If you truly support an idea, an issue, that means voting in a way that you can believe it may be acted upon because it takes more than one person to bring it to reality. When a party opposes legislation and a candidate has a history of compromise on vital issues, then talking points mean nothing at all.

No matter who may or may not bring student loan forgiveness into being, it is a very good, very effective idea which would benefit the economy to a great degree. So, let’s explore how it would help the economy and real people on the ground.

First of all, this would free up billions of dollars in a single year which is currently being paid to banks. In other words, this money is suspended from being used in the general economy. So forgiving student loans would put money back in the pockets of consumers. This is money which would nearly all be spent in the general economy. This would increase real profit margins, maintain and create jobs.

Obviously, this would generate sales tax revenue for municipalities and states. In addition, it would increase income tax revenue from workers who benefited from the jobs maintained and created.

This would not be a short term boost to the economy. A one time forgiveness of student loans would mean increased money in the general economy for years, even decades. Students who currently have large student loans with years to pay on them would instead be boosting the economy with the money currently going to banks for the entire length of the remaining time left on their loans. So this would not be a one-time-and-done deal. Nor would it be like tax breaks for the rich, which just went to increased profit margins and stock repurchases.

Student loan forgiveness would be best if coupled with universal adult education. In other words, “free” college for US citizens.

However, in each case this should come with certain limitations and exceptions to truly benefit the economy.
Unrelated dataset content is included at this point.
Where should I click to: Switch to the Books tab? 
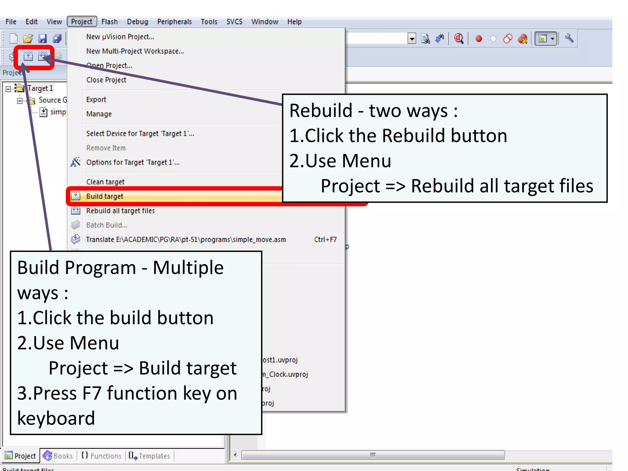pos(58,456)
First, both student loan forgiveness and free adult education should have an income cap. Being reasonable, say only available to students whose family incomes are below $200,000 a year. (Income meaning from all sources.) For families with incomes above that, it would simply result in more welfare to the rich. The wealthy simply don’t even feel the cost of education like poor and middle class people do. That’s not saying they could not deduct tuition, fees, books and student loan interest on their taxes, so that amount is not taxed.
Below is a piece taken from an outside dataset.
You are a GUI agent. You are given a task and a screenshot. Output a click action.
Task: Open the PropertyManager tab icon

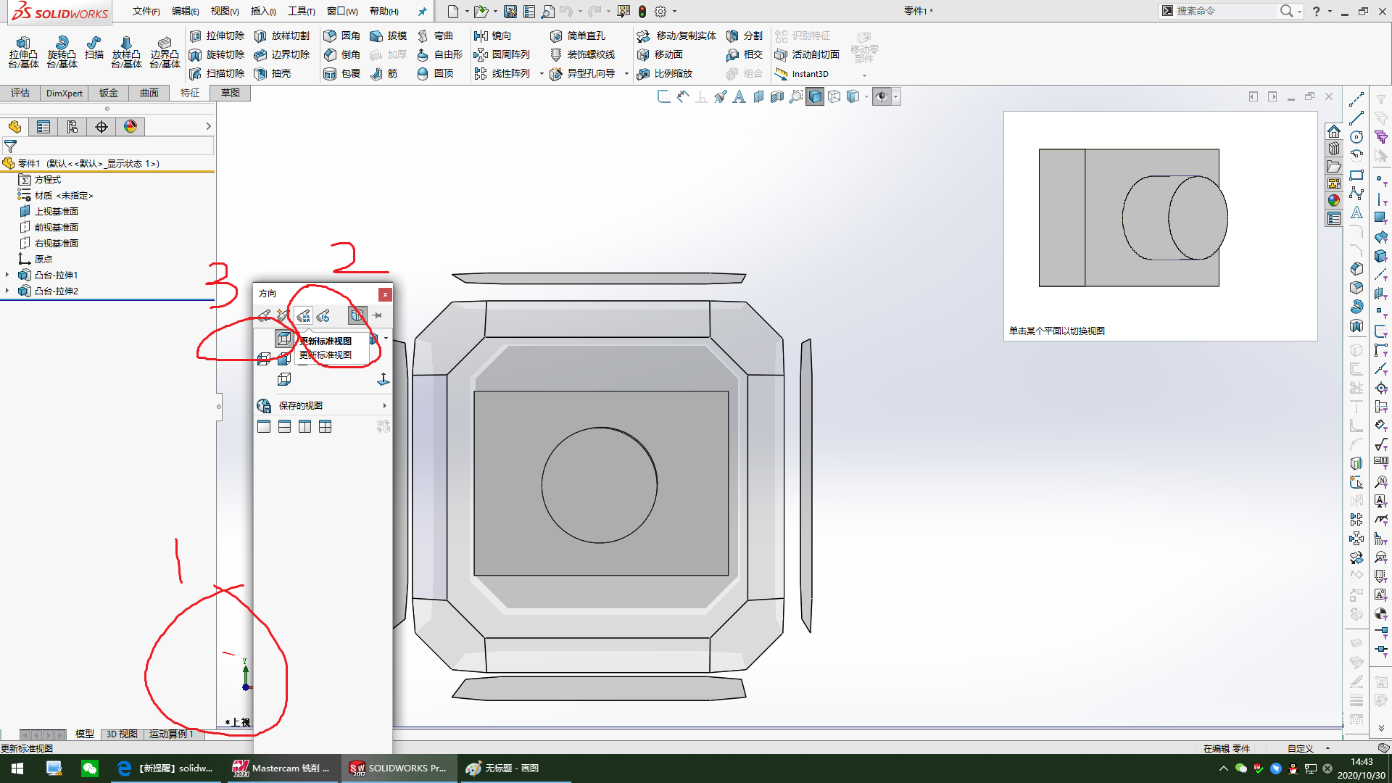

There should also be legislation placing a cap on profit percentage for adult education facilities and organizations. Something reasonable like 15% at most. No deductions allowed for executive bonuses, sports facilities and related expenses, advertising and extracurricular events/facilities/etc. This would limit the continued rise in the cost of education.
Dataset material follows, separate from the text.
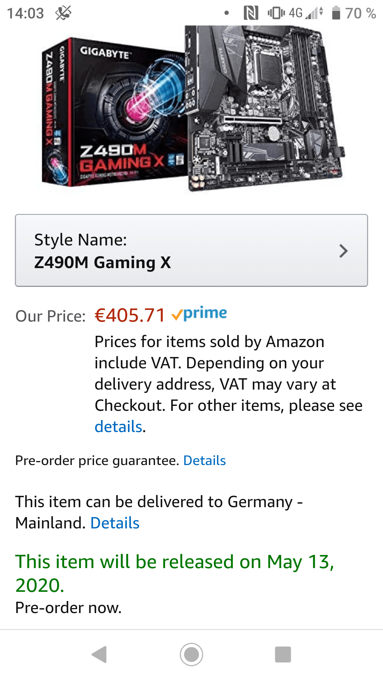This screenshot has height=680, width=383.
Task: Tap the battery indicator icon
Action: 336,13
Participation in universal adult education should not be mandatory. Colleges and universities that choose to opt out should be allowed to. However, this should come at the cost of no longer receiving any federal or state funding at all. No federal research contracts, either.

For those that object to student loan forgiveness because “I paid for my college”, I challenge you here and now. Pick a college or university. If the one you attended still exists, use that one. Go to their website and look at what the current costs are to attend compared to when you attended. Be sure to include all fees. Then look up the cost of textbooks for the subject you studied. Multiply the cost per credit hour times the number of hours you completed. Do not comment until you do so. When you do reply, be sure and include how much you paid and how much the same program costs now. Then and only then, explain how you don’t understand the situation students face today. No insults, no profanity, no diversions, no exceptions.

If enacted these issues would improve the US economy, the standard of living for millions of Americans, expand availability of higher education and improve the education level of the US, which has badly fallen behind other countries.